PROVIDED PASSAGE:
___

From football to finance: Leicester City has opened a world of possibilities for the Premier League

As the world continues to celebrate Leicester City’s extraordinary feat, which is being hailed as sport’s greatest ever underdog story, it’s worth discussing the potentially wider impact of such a monumental achievement. While the Foxes’ remarkable win will surely leave an eternal legacy at the Midlands club, its effects will be felt beyond just the club’s blue walls.

None more so than in the offices of the Premier League. For a competition that is a benchmark for the world of sport, both from a commercial and competitive standpoint, tiny Leicester’s victory will serve as its greatest ever advert. It also comes bearing the most wonderful of gifts: a no-cost publicity push (a ‘marketing campaign’, if you like) which goes beyond any that could ever be planned and executed at the league’s headquarters.

___

EXERCISES TO COMPLETE:
(1) From the Leicester City article, pull out the stretch from "As the world" through "club’s blue walls." word for word.
(2) Answer these from the Leicester City article:
(a) What nickname does the article use for Leicester City?
(b) In what region does the article place the club?
(c) What does the article say Leicester's victory will serve as for the Premier League?
(3) List every phrase in the Leicester City article that uses the word "greatest" or "most".

SUPPLIED DATA:
___

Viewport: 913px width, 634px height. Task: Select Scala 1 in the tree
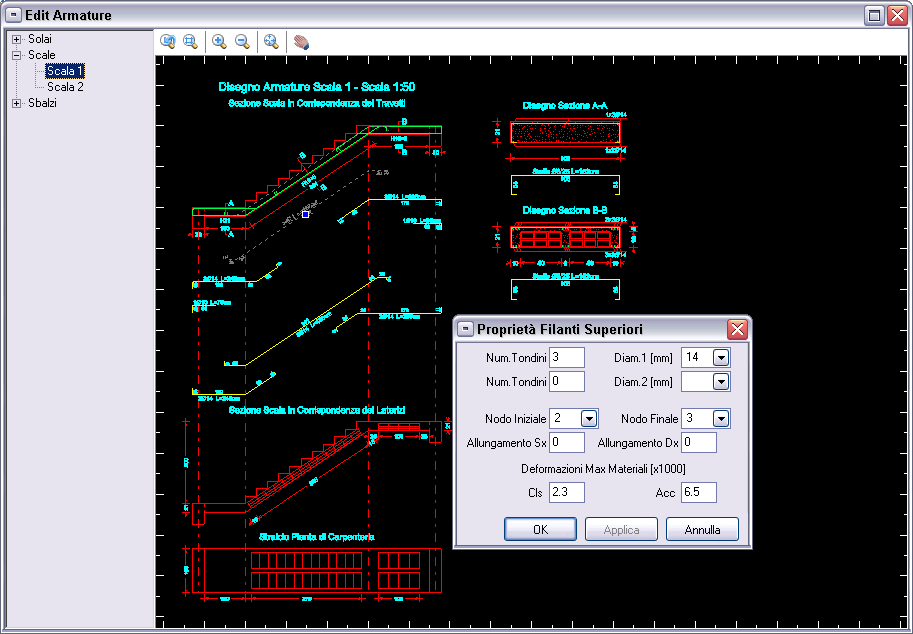[65, 71]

___

PROBLEM SOLUTIONS:
(1)
As the world continues to celebrate Leicester City’s extraordinary feat, which is being hailed as sport’s greatest ever underdog story, it’s worth discussing the potentially wider impact of such a monumental achievement. While the Foxes’ remarkable win will surely leave an eternal legacy at the Midlands club, its effects will be felt beyond just the club’s blue walls.

(2)
(a) The Foxes
(b) The Midlands
(c) Its greatest ever advert

(3)
- sport's greatest ever underdog story
- its greatest ever advert
- the most wonderful of gifts